▶ [TO DO]
There is one span to output from the data below: the lines starting at the line with "#aspectj-ltw (876, 593)" and ending at the line with "800-499-4769 (548, 2223)". Output it exactly, ends included, nothing more.

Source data
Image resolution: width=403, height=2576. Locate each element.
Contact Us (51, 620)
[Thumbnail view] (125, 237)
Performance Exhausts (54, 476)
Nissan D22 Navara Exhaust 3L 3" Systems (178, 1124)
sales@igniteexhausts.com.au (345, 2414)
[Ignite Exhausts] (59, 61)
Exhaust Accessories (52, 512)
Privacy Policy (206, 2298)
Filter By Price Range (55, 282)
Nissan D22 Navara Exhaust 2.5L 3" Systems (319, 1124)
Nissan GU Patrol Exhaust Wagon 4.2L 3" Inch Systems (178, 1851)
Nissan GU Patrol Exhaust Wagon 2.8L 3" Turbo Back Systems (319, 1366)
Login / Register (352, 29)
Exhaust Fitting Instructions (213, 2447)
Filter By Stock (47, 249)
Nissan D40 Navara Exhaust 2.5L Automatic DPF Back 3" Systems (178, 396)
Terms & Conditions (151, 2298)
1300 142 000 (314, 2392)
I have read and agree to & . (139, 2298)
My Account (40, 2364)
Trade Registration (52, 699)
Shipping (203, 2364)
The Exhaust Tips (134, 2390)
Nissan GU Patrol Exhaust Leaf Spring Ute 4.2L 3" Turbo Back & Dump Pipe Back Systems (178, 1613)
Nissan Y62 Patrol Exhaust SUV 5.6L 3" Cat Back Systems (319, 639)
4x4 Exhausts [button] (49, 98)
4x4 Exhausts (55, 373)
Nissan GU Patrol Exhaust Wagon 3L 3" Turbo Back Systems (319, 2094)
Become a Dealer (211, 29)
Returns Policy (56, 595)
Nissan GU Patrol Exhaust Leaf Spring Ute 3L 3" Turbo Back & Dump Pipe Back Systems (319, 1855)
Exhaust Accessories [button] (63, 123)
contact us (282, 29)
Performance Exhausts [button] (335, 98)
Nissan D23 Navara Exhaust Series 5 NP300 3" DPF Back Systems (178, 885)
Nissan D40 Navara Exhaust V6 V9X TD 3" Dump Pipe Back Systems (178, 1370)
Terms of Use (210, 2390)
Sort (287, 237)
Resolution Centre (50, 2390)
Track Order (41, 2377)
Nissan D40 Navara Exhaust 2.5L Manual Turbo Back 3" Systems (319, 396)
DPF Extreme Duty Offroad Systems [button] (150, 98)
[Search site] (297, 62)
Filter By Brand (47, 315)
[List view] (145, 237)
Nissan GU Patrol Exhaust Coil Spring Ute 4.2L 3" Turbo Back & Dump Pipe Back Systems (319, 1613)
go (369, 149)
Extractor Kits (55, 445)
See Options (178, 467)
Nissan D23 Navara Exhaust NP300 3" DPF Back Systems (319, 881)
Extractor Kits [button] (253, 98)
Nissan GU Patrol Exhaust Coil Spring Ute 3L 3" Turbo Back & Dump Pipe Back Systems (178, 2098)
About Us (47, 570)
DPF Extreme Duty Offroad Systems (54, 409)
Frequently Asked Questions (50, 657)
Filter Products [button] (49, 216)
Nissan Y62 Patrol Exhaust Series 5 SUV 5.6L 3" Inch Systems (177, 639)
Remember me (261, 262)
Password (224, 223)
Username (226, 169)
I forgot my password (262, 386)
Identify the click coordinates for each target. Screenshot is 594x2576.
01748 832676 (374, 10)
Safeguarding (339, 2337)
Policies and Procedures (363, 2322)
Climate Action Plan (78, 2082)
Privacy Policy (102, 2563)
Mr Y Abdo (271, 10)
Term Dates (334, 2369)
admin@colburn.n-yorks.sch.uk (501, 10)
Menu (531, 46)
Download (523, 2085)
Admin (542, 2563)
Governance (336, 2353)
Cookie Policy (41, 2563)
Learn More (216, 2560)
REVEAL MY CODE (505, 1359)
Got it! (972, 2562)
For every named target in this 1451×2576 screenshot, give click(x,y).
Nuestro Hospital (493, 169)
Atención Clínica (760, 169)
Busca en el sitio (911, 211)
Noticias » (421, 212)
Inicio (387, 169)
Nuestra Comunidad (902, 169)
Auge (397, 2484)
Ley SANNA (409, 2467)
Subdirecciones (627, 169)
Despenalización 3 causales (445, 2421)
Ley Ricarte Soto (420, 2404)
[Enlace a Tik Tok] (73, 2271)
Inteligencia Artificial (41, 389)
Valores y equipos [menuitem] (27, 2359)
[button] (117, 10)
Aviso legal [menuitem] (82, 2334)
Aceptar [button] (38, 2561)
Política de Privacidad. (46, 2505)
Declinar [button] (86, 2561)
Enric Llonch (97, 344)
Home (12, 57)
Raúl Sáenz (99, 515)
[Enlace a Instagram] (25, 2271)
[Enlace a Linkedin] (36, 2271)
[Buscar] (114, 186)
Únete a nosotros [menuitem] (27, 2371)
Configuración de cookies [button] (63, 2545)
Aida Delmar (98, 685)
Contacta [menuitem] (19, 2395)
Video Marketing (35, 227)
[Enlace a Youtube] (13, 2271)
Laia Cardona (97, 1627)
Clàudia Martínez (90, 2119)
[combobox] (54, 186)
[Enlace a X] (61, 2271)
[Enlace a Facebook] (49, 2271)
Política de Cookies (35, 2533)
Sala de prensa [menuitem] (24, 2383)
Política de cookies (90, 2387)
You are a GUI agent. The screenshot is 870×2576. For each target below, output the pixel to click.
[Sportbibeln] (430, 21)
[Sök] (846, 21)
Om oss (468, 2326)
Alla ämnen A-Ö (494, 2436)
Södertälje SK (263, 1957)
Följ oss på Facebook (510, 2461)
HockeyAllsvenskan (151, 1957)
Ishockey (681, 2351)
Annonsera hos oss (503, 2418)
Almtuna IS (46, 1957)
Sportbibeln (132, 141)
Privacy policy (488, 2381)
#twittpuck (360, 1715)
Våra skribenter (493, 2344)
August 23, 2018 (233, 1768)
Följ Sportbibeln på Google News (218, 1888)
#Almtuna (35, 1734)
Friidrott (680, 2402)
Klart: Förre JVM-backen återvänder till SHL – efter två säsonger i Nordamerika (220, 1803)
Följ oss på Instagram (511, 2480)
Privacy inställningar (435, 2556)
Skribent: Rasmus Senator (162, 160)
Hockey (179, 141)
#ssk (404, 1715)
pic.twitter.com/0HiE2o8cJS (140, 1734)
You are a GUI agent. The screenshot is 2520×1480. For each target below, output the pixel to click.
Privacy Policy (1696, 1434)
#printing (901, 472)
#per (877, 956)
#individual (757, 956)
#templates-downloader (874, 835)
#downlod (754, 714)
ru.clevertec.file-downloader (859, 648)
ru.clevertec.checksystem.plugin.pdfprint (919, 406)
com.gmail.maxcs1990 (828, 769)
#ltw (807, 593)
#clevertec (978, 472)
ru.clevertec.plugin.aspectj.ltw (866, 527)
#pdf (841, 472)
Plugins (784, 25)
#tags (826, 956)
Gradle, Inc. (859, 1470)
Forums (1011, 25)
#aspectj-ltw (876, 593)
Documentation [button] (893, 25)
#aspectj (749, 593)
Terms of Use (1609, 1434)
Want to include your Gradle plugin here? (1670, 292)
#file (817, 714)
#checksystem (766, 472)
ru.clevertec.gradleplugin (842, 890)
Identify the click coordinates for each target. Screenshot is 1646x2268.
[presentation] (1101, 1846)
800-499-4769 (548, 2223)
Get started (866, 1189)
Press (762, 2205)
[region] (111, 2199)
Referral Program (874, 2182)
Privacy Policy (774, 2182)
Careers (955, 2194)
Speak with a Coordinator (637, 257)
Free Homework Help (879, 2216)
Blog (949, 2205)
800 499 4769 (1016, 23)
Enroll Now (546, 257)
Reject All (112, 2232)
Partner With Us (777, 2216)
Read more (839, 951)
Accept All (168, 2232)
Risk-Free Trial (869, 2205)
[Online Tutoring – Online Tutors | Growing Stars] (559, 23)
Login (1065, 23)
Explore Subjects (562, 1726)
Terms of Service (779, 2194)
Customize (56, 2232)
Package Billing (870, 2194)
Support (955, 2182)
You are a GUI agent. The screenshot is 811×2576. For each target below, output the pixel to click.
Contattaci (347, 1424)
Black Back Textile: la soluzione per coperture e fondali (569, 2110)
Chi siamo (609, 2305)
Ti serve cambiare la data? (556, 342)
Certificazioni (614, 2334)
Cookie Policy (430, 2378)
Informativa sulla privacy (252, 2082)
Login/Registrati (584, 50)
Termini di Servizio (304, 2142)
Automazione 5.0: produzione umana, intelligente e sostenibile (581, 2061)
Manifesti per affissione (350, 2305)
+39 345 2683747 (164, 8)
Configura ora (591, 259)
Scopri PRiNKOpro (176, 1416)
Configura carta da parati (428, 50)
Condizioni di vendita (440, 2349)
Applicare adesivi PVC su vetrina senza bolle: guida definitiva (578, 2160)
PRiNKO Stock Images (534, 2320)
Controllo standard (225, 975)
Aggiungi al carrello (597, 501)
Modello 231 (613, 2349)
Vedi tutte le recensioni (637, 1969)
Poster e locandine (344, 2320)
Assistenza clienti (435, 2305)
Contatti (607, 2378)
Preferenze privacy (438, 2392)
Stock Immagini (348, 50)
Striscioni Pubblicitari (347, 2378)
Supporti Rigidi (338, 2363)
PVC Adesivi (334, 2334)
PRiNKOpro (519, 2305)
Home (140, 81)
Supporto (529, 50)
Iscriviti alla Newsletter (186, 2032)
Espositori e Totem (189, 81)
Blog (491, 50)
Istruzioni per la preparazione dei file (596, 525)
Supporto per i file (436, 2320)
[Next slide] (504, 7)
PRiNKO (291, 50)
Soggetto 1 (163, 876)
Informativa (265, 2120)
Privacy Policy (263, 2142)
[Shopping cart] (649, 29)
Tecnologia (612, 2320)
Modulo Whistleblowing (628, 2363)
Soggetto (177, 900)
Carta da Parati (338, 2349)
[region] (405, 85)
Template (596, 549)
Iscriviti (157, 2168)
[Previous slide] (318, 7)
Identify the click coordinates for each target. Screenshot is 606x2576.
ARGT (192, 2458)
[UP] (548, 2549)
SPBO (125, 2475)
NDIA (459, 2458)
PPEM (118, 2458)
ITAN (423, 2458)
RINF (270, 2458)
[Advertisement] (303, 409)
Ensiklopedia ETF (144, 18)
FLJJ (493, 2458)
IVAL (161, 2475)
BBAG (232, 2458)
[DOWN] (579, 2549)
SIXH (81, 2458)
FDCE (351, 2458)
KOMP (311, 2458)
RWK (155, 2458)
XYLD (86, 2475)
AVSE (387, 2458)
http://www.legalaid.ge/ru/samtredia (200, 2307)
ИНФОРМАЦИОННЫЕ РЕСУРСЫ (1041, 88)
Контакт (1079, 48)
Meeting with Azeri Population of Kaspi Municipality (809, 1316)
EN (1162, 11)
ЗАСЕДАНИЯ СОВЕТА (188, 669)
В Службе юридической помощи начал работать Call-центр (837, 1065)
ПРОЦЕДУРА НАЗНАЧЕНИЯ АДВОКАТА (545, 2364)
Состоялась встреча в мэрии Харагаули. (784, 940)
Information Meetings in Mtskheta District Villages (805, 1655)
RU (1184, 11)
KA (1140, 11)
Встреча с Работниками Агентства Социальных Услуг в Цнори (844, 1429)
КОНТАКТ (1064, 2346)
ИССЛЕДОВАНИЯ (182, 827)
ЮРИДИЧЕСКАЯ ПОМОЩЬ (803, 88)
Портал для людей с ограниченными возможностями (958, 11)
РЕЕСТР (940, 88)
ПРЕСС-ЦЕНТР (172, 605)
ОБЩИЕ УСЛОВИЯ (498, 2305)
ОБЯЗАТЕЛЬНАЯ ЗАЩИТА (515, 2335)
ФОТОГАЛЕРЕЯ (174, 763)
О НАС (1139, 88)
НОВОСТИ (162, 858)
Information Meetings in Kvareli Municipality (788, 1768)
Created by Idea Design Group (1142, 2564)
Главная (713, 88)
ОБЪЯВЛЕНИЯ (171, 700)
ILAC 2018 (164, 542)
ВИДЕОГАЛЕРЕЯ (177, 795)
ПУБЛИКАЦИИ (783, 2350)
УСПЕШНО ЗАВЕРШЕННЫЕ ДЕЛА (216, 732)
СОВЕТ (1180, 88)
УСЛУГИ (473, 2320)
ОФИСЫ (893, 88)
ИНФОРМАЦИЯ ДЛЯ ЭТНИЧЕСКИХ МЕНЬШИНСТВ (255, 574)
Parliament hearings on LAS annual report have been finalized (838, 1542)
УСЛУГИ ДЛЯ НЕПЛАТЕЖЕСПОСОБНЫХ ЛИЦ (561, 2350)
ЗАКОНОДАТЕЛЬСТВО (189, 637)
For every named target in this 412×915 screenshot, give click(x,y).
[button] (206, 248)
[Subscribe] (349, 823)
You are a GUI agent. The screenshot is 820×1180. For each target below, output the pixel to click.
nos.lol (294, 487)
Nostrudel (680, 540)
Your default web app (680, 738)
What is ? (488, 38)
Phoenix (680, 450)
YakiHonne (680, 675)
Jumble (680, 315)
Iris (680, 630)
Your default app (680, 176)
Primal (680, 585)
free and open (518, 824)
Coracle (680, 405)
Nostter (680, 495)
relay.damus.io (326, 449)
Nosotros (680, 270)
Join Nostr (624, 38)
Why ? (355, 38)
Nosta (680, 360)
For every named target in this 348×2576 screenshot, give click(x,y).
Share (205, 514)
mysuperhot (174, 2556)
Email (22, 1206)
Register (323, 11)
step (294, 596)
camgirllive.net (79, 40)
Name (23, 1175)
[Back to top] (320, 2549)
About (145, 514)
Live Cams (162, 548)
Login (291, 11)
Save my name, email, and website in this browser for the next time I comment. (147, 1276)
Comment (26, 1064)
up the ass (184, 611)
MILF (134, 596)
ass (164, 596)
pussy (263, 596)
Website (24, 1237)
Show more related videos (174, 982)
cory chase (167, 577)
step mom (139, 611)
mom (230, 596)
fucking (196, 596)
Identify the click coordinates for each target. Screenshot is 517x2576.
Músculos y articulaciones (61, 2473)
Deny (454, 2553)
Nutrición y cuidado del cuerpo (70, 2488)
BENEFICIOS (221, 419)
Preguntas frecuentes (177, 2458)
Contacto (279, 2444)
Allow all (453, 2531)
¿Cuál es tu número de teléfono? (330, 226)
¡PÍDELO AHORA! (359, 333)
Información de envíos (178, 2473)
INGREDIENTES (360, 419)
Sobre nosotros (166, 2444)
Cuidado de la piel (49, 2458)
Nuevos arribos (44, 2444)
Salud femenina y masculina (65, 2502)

▶ [RESPONSE TO THIS EXERCISE]
#aspectj-ltw (876, 593)
Documentation [button] (893, 25)
#aspectj (749, 593)
Terms of Use (1609, 1434)
Want to include your Gradle plugin here? (1670, 292)
#file (817, 714)
#checksystem (766, 472)
ru.clevertec.gradleplugin (842, 890)
Identify the click coordinates for each target. Screenshot is 1646x2268.
[presentation] (1101, 1846)
800-499-4769 (548, 2223)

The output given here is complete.